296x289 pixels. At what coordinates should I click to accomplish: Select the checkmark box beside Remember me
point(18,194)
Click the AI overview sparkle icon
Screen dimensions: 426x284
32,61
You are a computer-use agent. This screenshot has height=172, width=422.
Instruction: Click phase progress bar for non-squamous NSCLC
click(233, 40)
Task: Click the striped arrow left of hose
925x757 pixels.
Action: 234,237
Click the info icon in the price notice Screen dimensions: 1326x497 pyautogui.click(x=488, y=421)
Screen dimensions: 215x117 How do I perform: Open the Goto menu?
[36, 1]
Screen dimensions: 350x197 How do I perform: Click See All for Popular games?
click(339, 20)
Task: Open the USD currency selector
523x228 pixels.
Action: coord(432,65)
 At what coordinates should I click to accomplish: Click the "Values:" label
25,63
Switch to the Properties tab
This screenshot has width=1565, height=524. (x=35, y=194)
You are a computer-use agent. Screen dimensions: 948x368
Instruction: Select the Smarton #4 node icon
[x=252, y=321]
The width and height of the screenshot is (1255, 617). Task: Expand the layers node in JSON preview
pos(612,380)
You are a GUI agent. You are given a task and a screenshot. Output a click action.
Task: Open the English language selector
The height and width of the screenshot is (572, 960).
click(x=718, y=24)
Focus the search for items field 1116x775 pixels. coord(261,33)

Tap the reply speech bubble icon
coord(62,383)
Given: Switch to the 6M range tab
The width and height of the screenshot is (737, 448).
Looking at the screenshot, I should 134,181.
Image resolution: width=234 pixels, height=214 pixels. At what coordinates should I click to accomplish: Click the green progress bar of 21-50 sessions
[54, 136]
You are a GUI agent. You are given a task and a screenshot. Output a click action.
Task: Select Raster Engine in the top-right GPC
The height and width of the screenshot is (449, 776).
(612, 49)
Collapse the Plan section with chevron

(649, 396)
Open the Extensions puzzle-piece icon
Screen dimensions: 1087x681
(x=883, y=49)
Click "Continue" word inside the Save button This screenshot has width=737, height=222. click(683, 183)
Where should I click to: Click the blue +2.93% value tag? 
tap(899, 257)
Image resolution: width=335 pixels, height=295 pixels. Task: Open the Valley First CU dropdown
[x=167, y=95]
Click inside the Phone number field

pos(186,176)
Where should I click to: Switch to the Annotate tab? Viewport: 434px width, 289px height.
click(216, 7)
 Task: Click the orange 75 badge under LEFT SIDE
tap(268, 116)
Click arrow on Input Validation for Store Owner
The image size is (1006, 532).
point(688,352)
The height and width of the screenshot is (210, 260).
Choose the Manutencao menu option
* * *
▶ **Required work**: All lines holding the word "selector" must be found in the listing and copied.

▶ **Solution**:
Task: Open the USD currency selector
Task: Open the English language selector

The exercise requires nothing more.